Print each of the rows below verbatim, with nothing changed, added, or left out.

========================================================================

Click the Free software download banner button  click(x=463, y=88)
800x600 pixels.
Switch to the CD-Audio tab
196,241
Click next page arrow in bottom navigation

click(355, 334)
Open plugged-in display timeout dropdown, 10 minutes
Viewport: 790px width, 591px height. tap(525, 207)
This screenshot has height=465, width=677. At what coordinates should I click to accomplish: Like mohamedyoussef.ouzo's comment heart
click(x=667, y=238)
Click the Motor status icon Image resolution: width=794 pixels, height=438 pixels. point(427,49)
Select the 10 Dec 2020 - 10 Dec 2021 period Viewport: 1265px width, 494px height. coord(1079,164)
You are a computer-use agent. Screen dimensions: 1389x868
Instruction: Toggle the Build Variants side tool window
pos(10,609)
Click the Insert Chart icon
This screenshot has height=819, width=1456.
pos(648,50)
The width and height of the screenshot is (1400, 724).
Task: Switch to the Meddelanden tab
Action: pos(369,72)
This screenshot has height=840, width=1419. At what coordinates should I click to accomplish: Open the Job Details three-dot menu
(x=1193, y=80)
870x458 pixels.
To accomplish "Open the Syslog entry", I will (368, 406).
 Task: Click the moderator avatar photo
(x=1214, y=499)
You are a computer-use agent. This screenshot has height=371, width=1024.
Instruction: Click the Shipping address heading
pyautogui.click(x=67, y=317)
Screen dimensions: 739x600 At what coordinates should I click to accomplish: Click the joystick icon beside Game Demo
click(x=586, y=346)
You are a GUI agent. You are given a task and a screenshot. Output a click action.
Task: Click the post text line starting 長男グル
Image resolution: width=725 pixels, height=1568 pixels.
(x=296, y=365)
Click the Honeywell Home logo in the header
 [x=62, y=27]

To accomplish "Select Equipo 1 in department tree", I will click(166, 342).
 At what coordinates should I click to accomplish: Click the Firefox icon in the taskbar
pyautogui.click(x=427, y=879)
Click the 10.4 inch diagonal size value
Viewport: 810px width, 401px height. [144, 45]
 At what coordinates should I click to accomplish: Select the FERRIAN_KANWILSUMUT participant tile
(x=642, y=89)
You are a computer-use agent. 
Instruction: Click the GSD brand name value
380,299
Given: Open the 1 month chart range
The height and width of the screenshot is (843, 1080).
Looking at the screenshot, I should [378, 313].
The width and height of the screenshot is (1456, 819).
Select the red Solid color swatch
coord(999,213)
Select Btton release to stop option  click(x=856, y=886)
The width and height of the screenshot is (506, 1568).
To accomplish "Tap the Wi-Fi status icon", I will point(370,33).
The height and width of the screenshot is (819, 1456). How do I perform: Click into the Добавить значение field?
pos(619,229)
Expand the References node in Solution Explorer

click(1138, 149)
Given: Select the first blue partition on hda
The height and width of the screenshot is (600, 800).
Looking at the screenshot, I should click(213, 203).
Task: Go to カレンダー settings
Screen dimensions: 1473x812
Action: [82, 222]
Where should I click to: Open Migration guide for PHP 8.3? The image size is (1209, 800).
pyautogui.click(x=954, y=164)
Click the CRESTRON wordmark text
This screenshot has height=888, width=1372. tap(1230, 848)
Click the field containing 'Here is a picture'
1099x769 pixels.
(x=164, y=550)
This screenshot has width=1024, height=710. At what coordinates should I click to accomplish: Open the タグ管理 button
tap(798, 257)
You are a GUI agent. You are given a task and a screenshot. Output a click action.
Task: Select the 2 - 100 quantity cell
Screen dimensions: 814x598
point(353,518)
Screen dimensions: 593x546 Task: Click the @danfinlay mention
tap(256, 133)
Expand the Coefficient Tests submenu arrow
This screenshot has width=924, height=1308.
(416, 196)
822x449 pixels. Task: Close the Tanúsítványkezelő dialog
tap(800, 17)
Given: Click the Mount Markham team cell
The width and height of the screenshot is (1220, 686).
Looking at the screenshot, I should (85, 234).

========================================================================

WRITTEN SOLUTION:
Click the Free software download banner button  click(x=463, y=88)
800x600 pixels.
Switch to the CD-Audio tab
196,241
Click next page arrow in bottom navigation

click(355, 334)
Open plugged-in display timeout dropdown, 10 minutes
Viewport: 790px width, 591px height. tap(525, 207)
This screenshot has height=465, width=677. At what coordinates should I click to accomplish: Like mohamedyoussef.ouzo's comment heart
click(x=667, y=238)
Click the Motor status icon Image resolution: width=794 pixels, height=438 pixels. point(427,49)
Select the 10 Dec 2020 - 10 Dec 2021 period Viewport: 1265px width, 494px height. coord(1079,164)
You are a computer-use agent. Screen dimensions: 1389x868
Instruction: Toggle the Build Variants side tool window
pos(10,609)
Click the Insert Chart icon
This screenshot has height=819, width=1456.
pos(648,50)
The width and height of the screenshot is (1400, 724).
Task: Switch to the Meddelanden tab
Action: pos(369,72)
This screenshot has height=840, width=1419. At what coordinates should I click to accomplish: Open the Job Details three-dot menu
(x=1193, y=80)
870x458 pixels.
To accomplish "Open the Syslog entry", I will (368, 406).
 Task: Click the moderator avatar photo
(x=1214, y=499)
You are a computer-use agent. This screenshot has height=371, width=1024.
Instruction: Click the Shipping address heading
pyautogui.click(x=67, y=317)
Screen dimensions: 739x600 At what coordinates should I click to accomplish: Click the joystick icon beside Game Demo
click(x=586, y=346)
You are a GUI agent. You are given a task and a screenshot. Output a click action.
Task: Click the post text line starting 長男グル
Image resolution: width=725 pixels, height=1568 pixels.
(x=296, y=365)
Click the Honeywell Home logo in the header
 [x=62, y=27]

To accomplish "Select Equipo 1 in department tree", I will click(166, 342).
 At what coordinates should I click to accomplish: Click the Firefox icon in the taskbar
pyautogui.click(x=427, y=879)
Click the 10.4 inch diagonal size value
Viewport: 810px width, 401px height. [144, 45]
 At what coordinates should I click to accomplish: Select the FERRIAN_KANWILSUMUT participant tile
(x=642, y=89)
You are a computer-use agent. 
Instruction: Click the GSD brand name value
380,299
Given: Open the 1 month chart range
The height and width of the screenshot is (843, 1080).
Looking at the screenshot, I should [378, 313].
The width and height of the screenshot is (1456, 819).
Select the red Solid color swatch
coord(999,213)
Select Btton release to stop option  click(x=856, y=886)
The width and height of the screenshot is (506, 1568).
To accomplish "Tap the Wi-Fi status icon", I will point(370,33).
The height and width of the screenshot is (819, 1456). How do I perform: Click into the Добавить значение field?
pos(619,229)
Expand the References node in Solution Explorer

click(1138, 149)
Given: Select the first blue partition on hda
The height and width of the screenshot is (600, 800).
Looking at the screenshot, I should click(213, 203).
Task: Go to カレンダー settings
Screen dimensions: 1473x812
Action: [82, 222]
Where should I click to: Open Migration guide for PHP 8.3? The image size is (1209, 800).
pyautogui.click(x=954, y=164)
Click the CRESTRON wordmark text
This screenshot has height=888, width=1372. tap(1230, 848)
Click the field containing 'Here is a picture'
1099x769 pixels.
(x=164, y=550)
This screenshot has width=1024, height=710. At what coordinates should I click to accomplish: Open the タグ管理 button
tap(798, 257)
You are a GUI agent. You are given a task and a screenshot. Output a click action.
Task: Select the 2 - 100 quantity cell
Screen dimensions: 814x598
point(353,518)
Screen dimensions: 593x546 Task: Click the @danfinlay mention
tap(256, 133)
Expand the Coefficient Tests submenu arrow
This screenshot has width=924, height=1308.
(416, 196)
822x449 pixels. Task: Close the Tanúsítványkezelő dialog
tap(800, 17)
Given: Click the Mount Markham team cell
The width and height of the screenshot is (1220, 686).
Looking at the screenshot, I should (85, 234).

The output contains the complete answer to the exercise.